Number of threads used to process application logic, default is 4.

--backlog=INT

Connection backlog for the server. Default is 1024.

--recv-bytes=INT

Number of bytes to request when calling socket.recv(). Default is 8192.

--send-bytes=INT

Number of bytes to send to socket.send(). Default is 1. Multiples of 9000 should avoid partly-filled TCP packets.

Deprecated since version 1.3.

--outbuf-overflow=INT

A temporary file should be created if the pending output is larger than this. Default is 1048576 (1MB).

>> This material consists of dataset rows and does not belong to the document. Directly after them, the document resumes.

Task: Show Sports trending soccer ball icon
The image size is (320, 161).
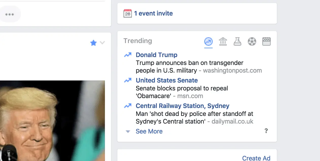Action: point(252,42)
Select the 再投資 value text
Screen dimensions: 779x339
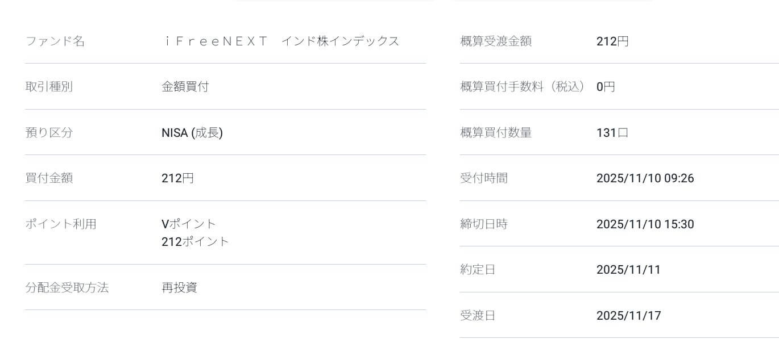click(x=179, y=288)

--outbuf-high-watermark=INT

The app_iter will pause when pending output is larger than this value and will resume once enough data is written to the socket to fall below this threshold. Default is 16777216 (16MB).

--inbuf-overflow=INT

A temporary file should be created if the pending input is larger than this. Default is 524288 (512KB).

--connection-limit=INT

Stop creating new channels if too many are already active. Default is 100.

--cleanup-interval=INT

Minimum seconds between cleaning up inactive channels. Default is 30. See --channel-timeout.

--channel-timeout=INT

Maximum number of seconds to leave inactive connections open. Default is 120. 'Inactive' is defined as 'has received no data from the client and has sent no data to the client'.

--channel-request-lookahead=INT

Sets the amount of requests we can continue to read from the socket, while we are processing current requests. The default value won't allow any lookahead, increase it above 0 to enable.

When enabled this inserts a callable waitress.client_disconnected into the environment that allows the task to check if the client disconnected while waiting for the response at strategic points in the execution and to cancel the operation.

Default: 0

--[no-]log-socket-errors

Toggle whether premature client disconnect tracebacks ought to be logged. On by default.

--max-request-header-size=INT

Maximum size of all request headers combined. Default is 262144 (256KB).

--max-request-body-size=INT

Maximum size of request body. Default is 1073741824 (1GB).

--[no-]expose-tracebacks

Toggle whether to expose tracebacks of unhandled exceptions to the client. Off by default.

--asyncore-loop-timeout=INT

The timeout value in seconds passed to asyncore.loop(). Default is 1.

--asyncore-use-poll

The use_poll argument passed to asyncore.loop(). Helps overcome open file descriptors limit. Default is False.